[WHAT THE EXERCISE ASKS] Rewrite the material from the line containing "The image size" through the end of the material, and nothing else, with the requests left as they are. In the answers, multiply each click coordinate by 2.5 and round to whole numbers, rounding halves up, and leave the pictures out.

[DATA LINES]
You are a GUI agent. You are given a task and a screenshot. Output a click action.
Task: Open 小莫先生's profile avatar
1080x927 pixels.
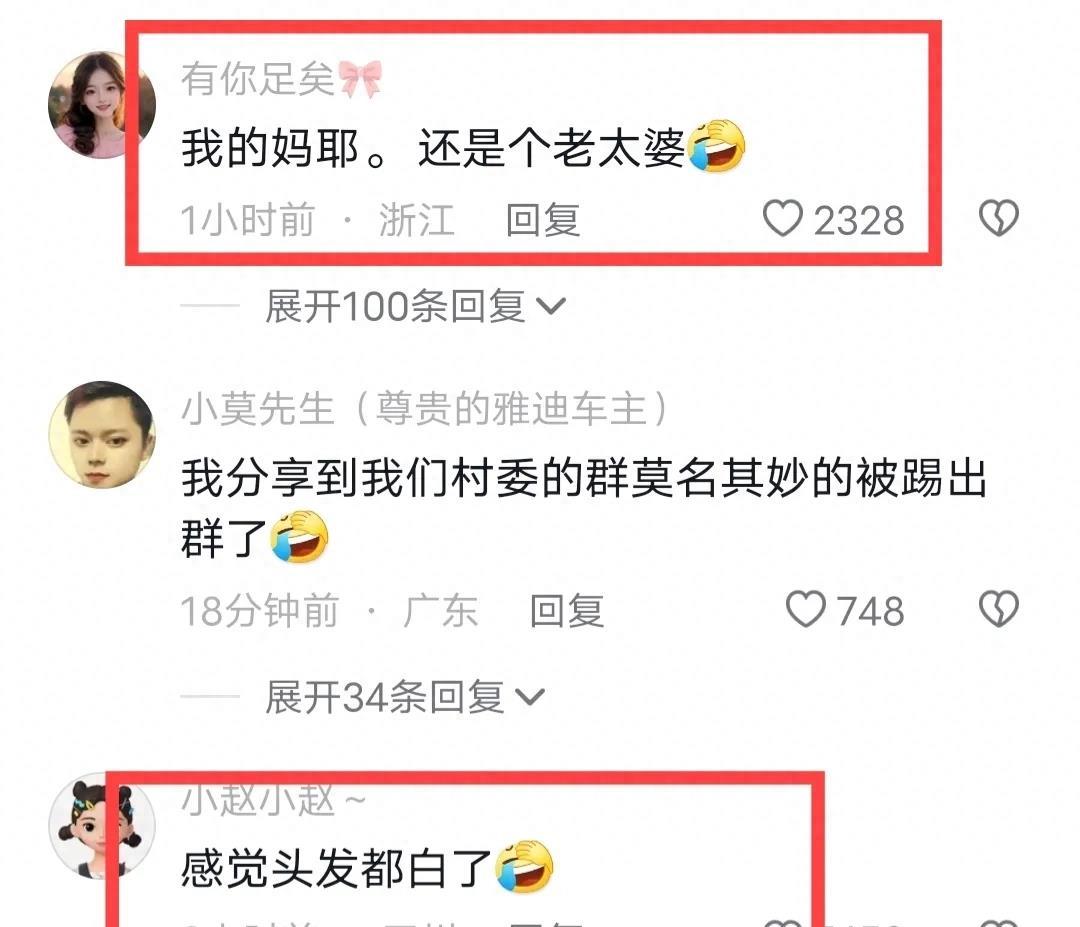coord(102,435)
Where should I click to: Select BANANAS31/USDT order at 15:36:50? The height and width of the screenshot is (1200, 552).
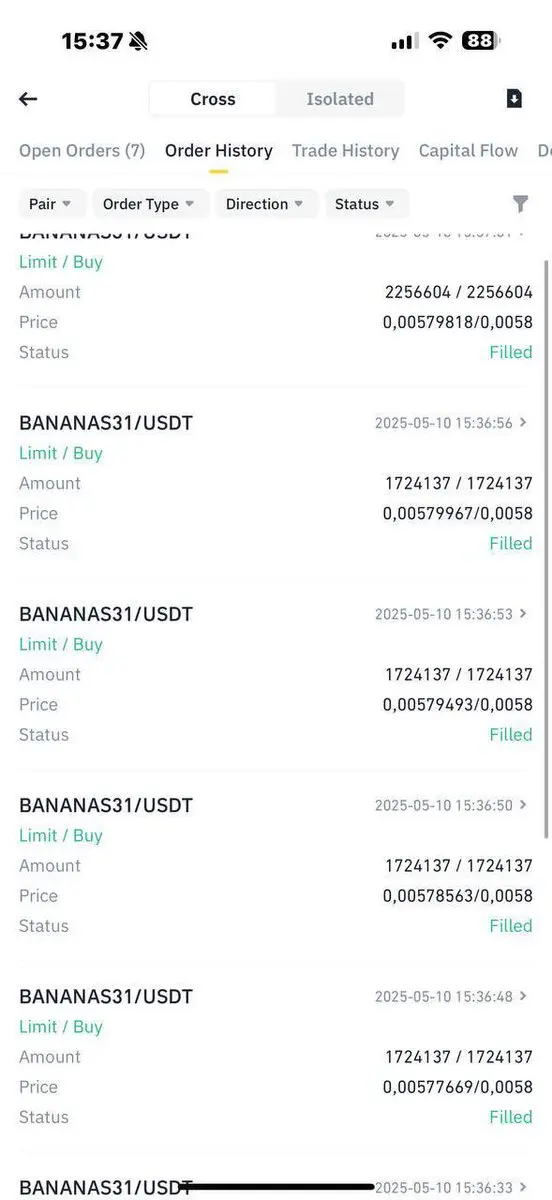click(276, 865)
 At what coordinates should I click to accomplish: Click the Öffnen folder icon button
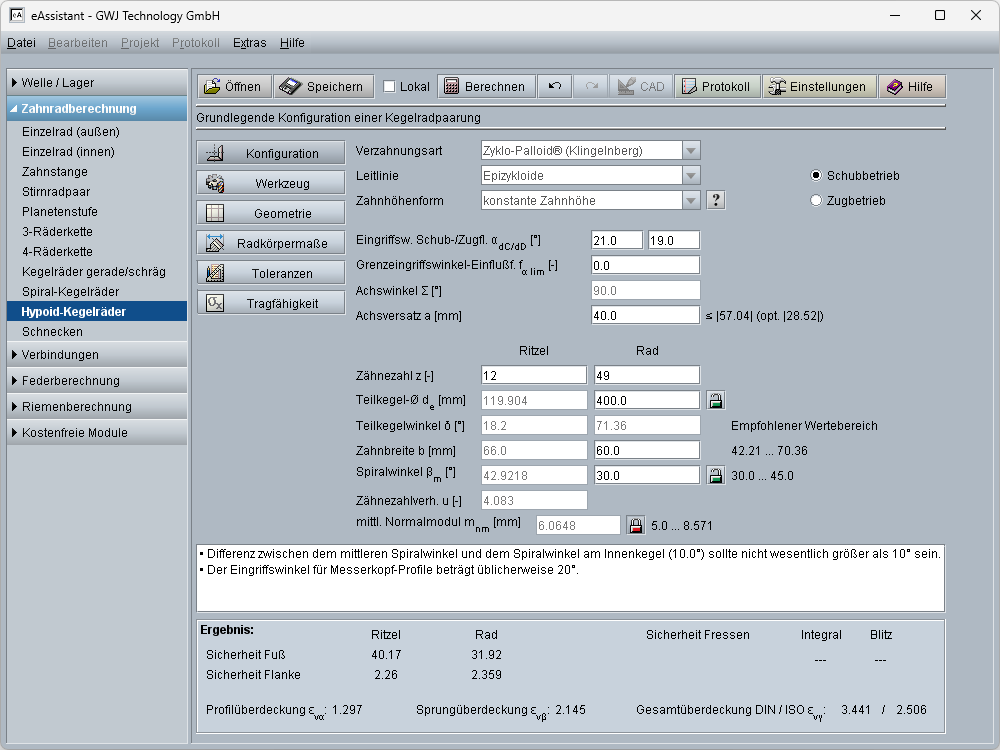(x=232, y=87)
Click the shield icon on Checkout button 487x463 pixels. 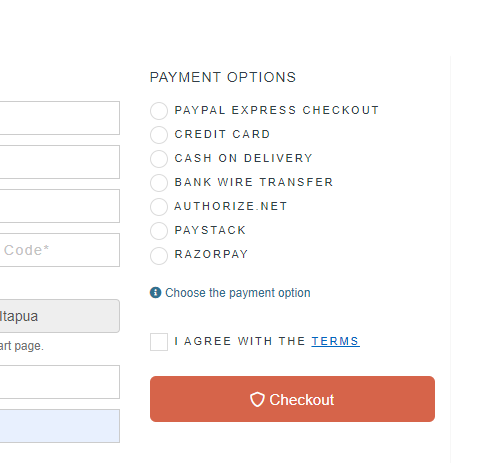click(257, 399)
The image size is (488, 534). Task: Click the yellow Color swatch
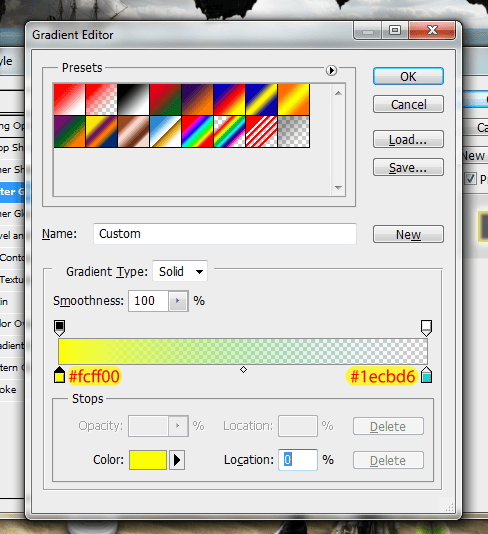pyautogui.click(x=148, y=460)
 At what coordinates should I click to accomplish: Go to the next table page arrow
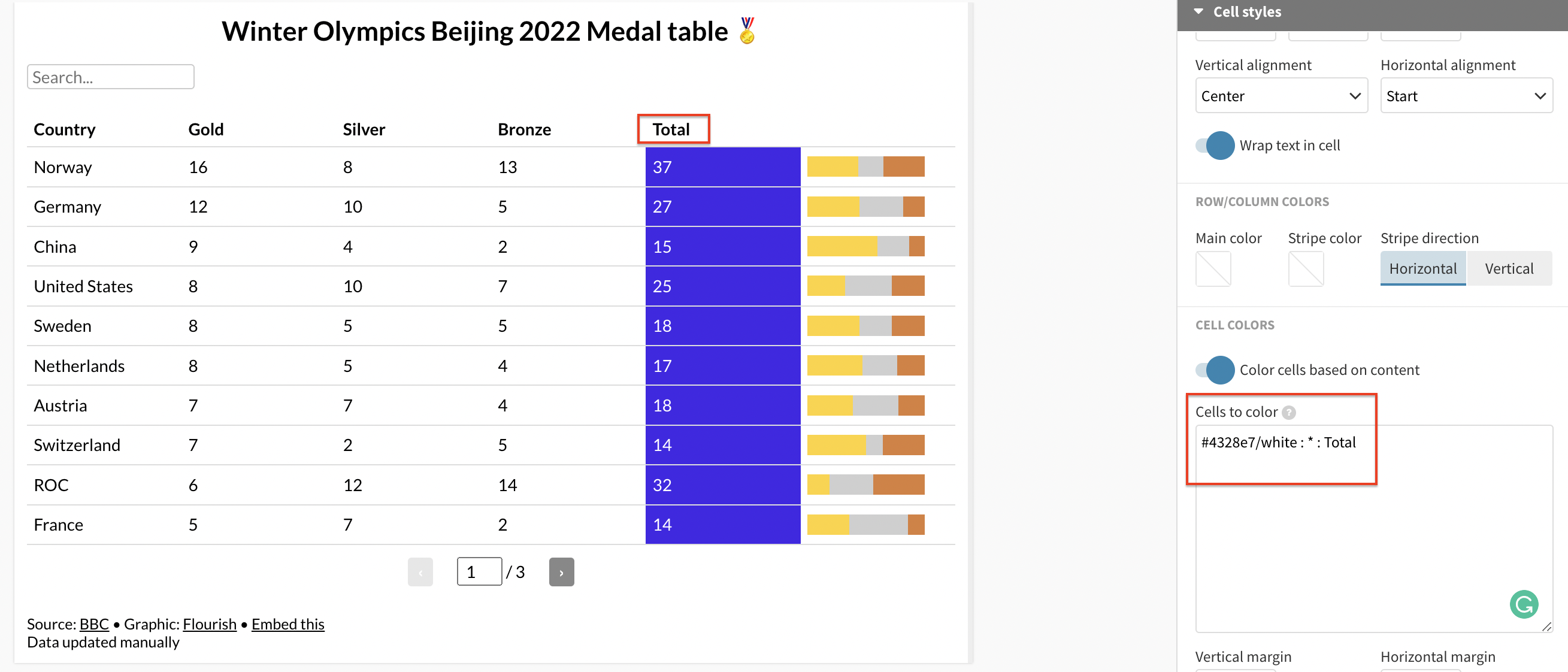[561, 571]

[EXERCISE RESPONSE]
The image size is (488, 534). Task: Click the yellow Color swatch
pyautogui.click(x=370, y=1150)
 At what coordinates should I click to accomplish: Go to the next table page arrow
[1403, 1428]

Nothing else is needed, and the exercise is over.